## Problem description
At the line containing "599x434 pixels. Task: Expand", begin an exact copy of the lines below and continue through the final one, with no pictures.

(Collected data)

________________________

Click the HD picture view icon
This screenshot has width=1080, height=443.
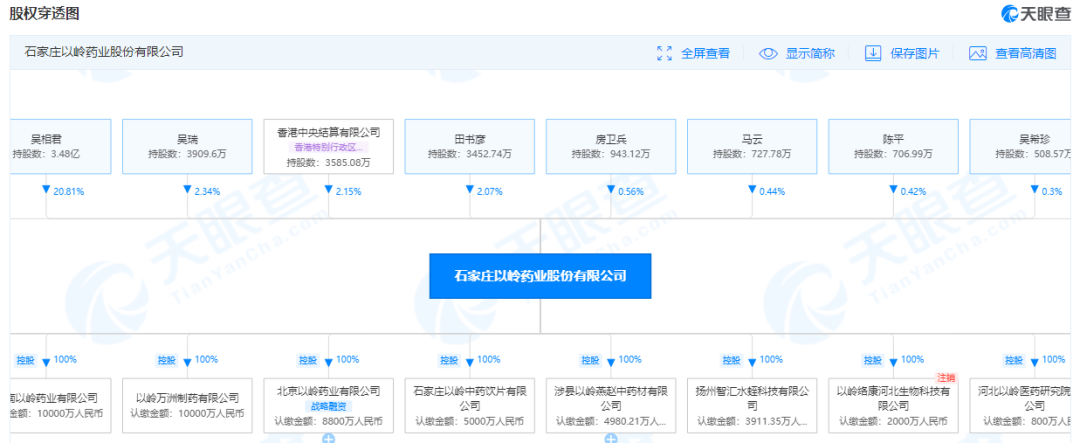click(978, 53)
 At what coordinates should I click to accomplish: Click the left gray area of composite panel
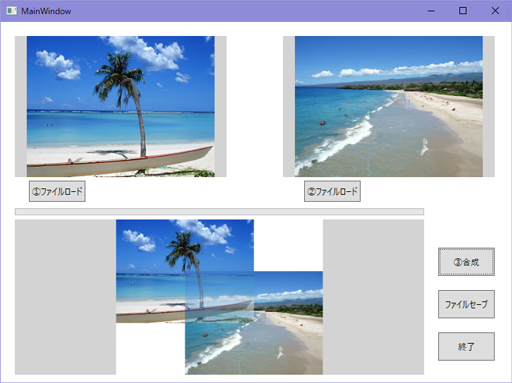65,297
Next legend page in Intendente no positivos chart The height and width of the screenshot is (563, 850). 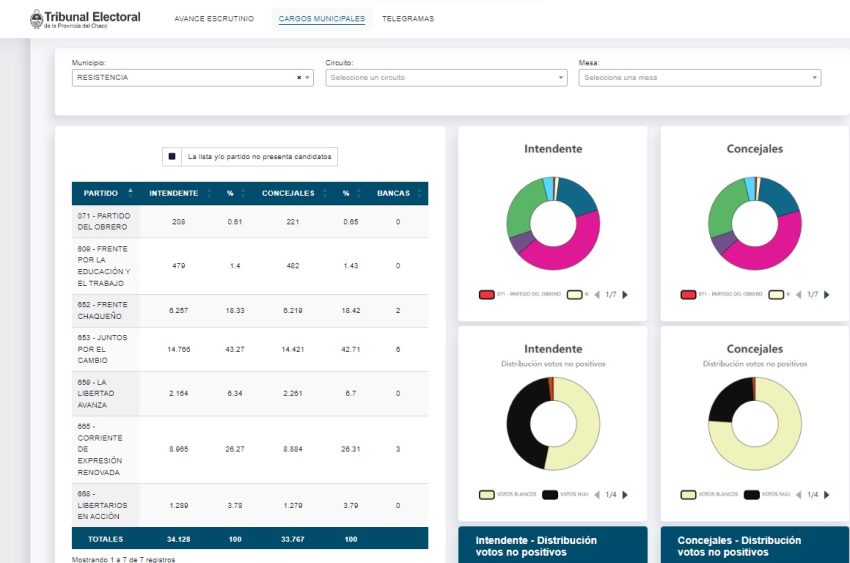click(626, 495)
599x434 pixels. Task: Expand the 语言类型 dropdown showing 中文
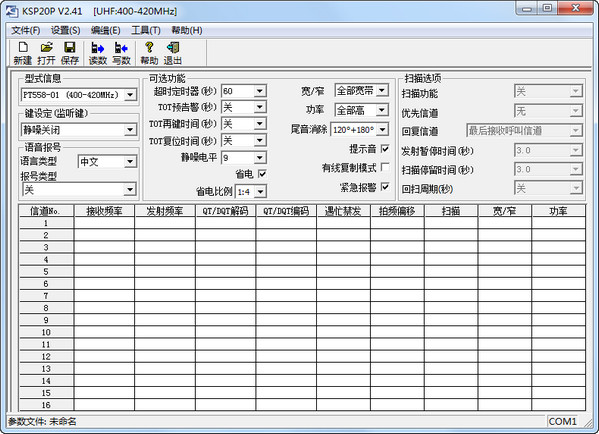pyautogui.click(x=130, y=162)
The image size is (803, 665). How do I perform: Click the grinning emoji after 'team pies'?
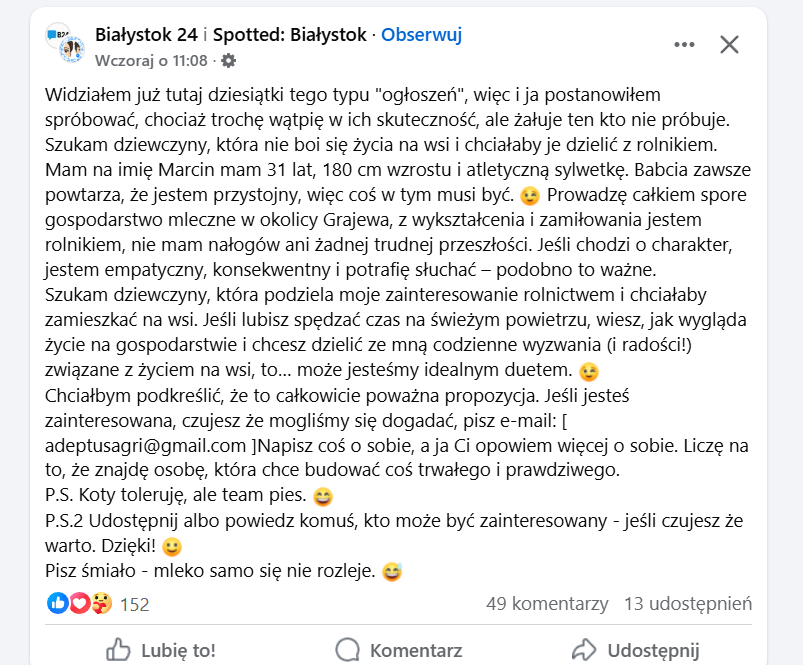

________________________

## Solution to this task
599x434 pixels. Task: Expand the 语言类型 dropdown showing 中文
pyautogui.click(x=130, y=162)
The image size is (803, 665). How do I perform: Click the grinning emoji after 'team pies'?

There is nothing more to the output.